• [Entries shown]:
§

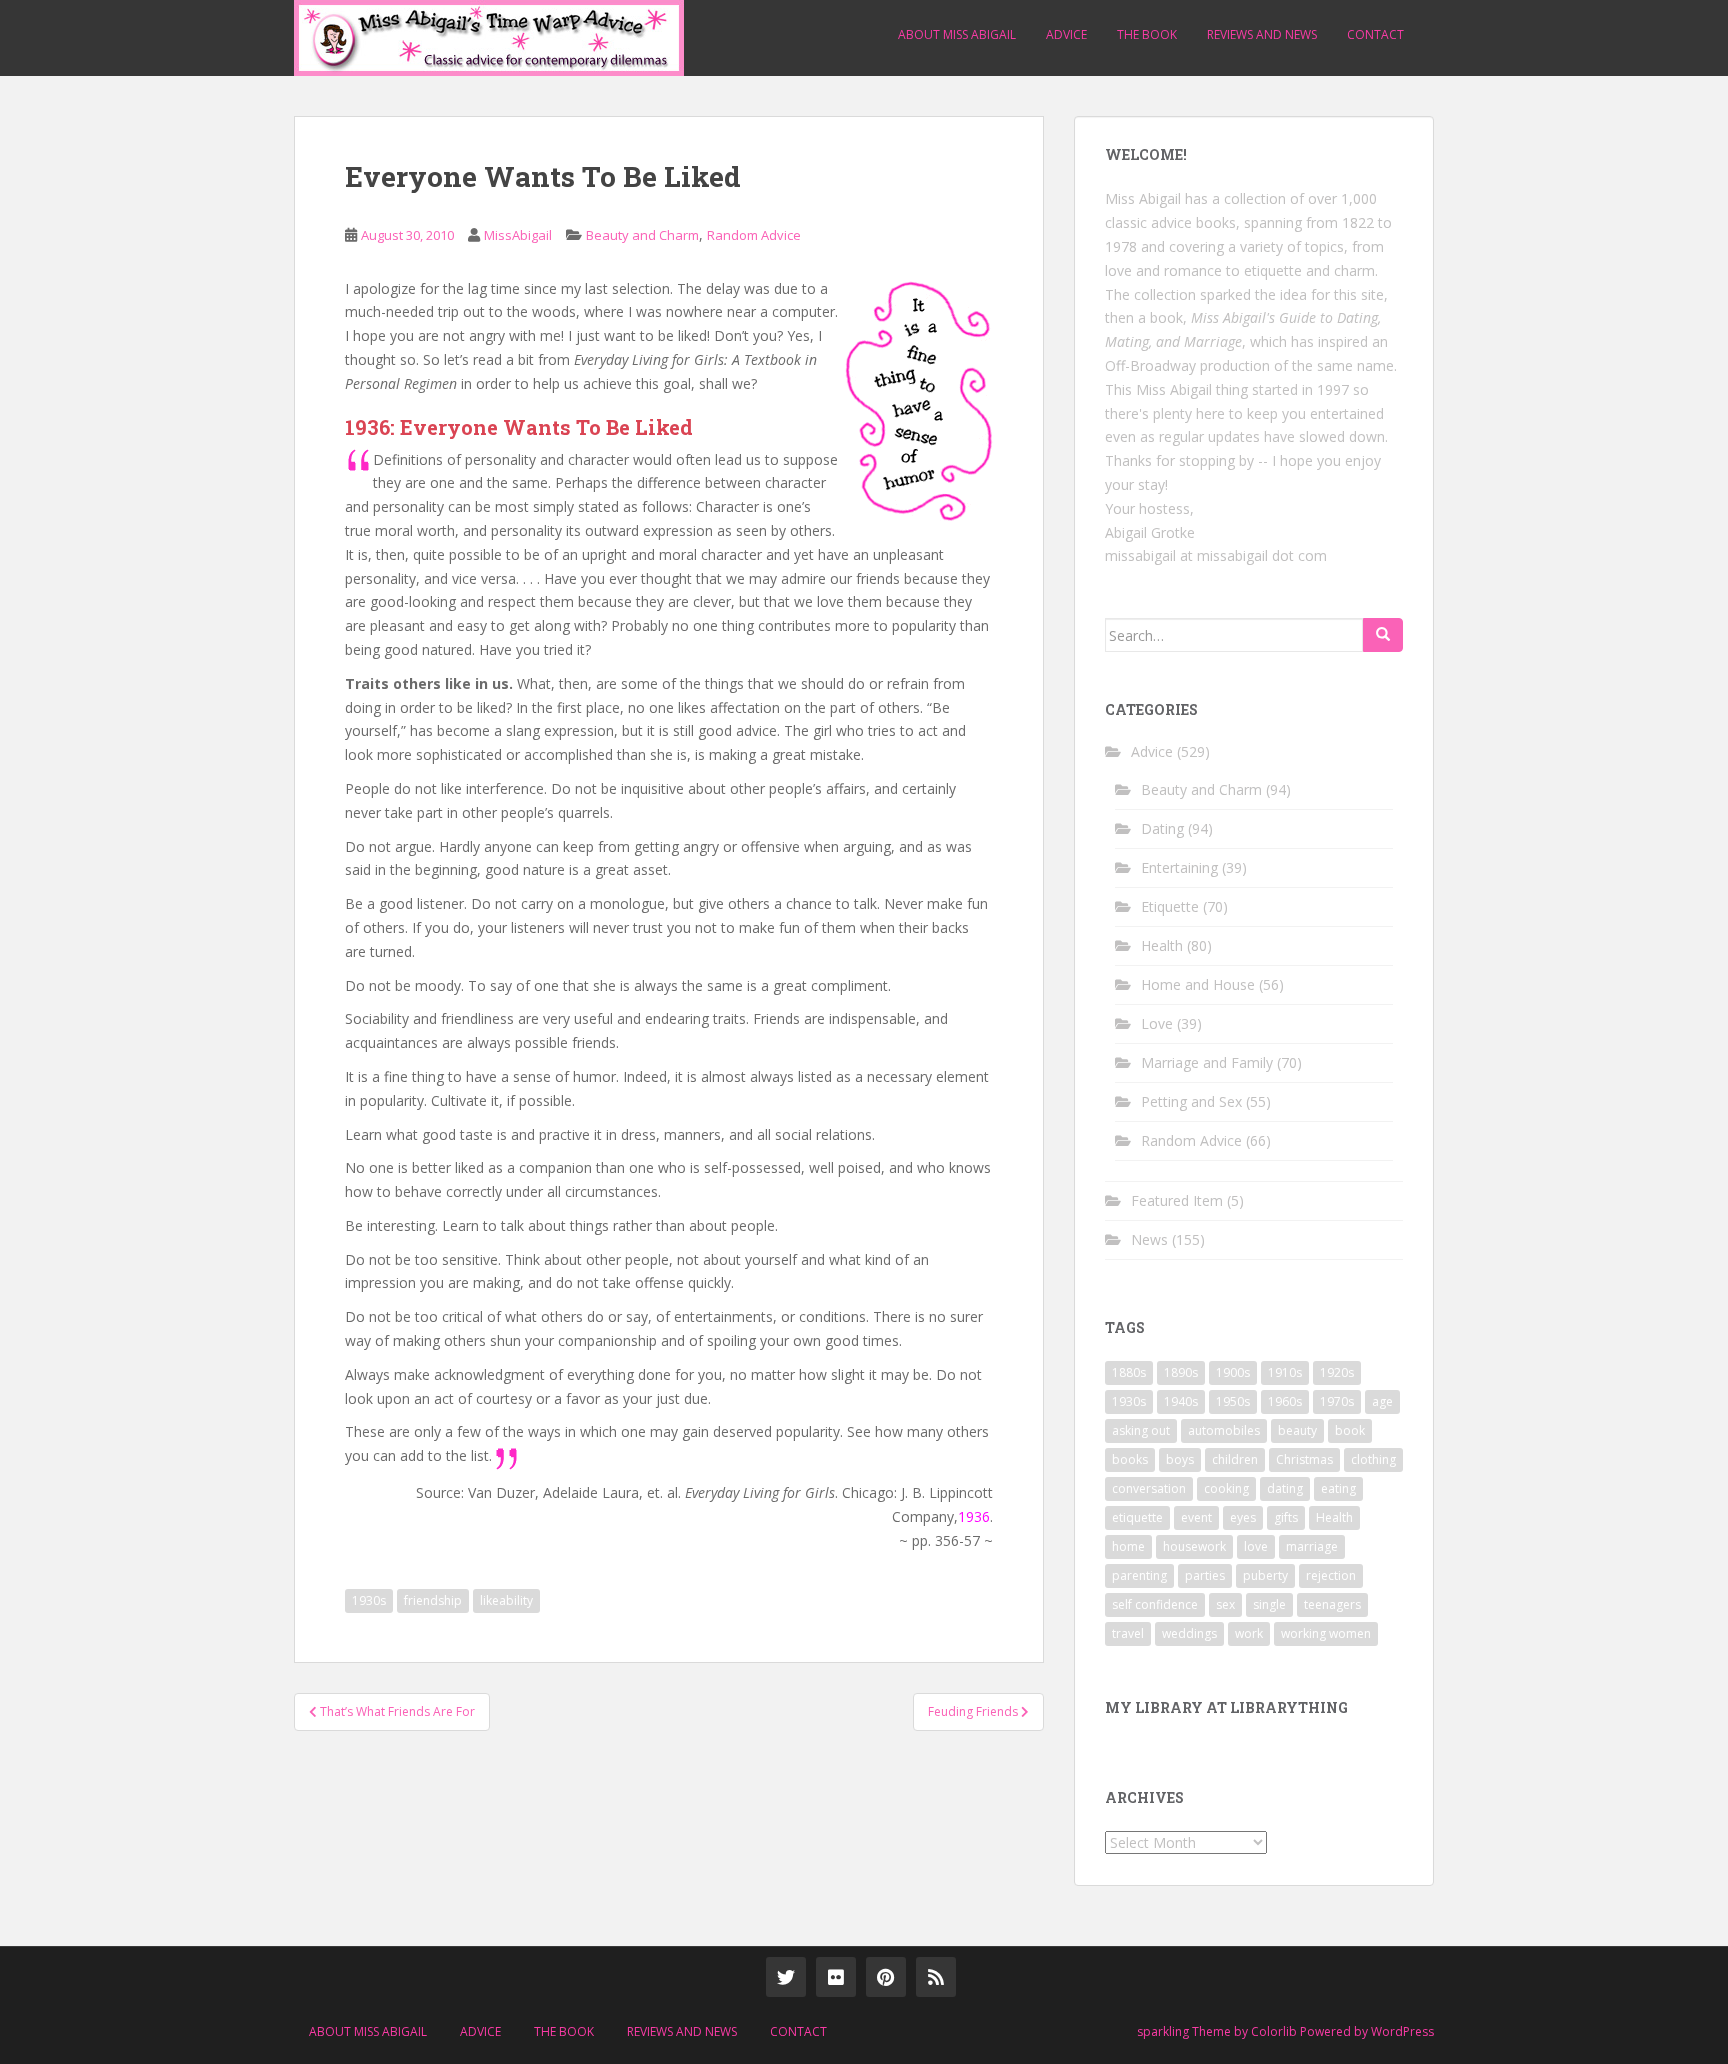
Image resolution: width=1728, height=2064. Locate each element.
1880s (1129, 1372)
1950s (1233, 1401)
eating (1338, 1488)
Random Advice (754, 235)
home (1128, 1546)
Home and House (1198, 984)
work (1249, 1633)
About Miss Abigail (957, 34)
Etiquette (1170, 906)
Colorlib (1274, 2031)
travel (1128, 1633)
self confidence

§

• [Exercise prompt]: Would you please copy the listing exactly, omitting every picture?

• [Task output]:
Image resolution: width=1728, height=2064. Locate each element.
1880s (1129, 1372)
1950s (1233, 1401)
eating (1338, 1488)
Random Advice (754, 235)
home (1128, 1546)
Home and House (1198, 984)
work (1249, 1633)
About Miss Abigail (957, 34)
Etiquette (1170, 906)
Colorlib (1274, 2031)
travel (1128, 1633)
self confidence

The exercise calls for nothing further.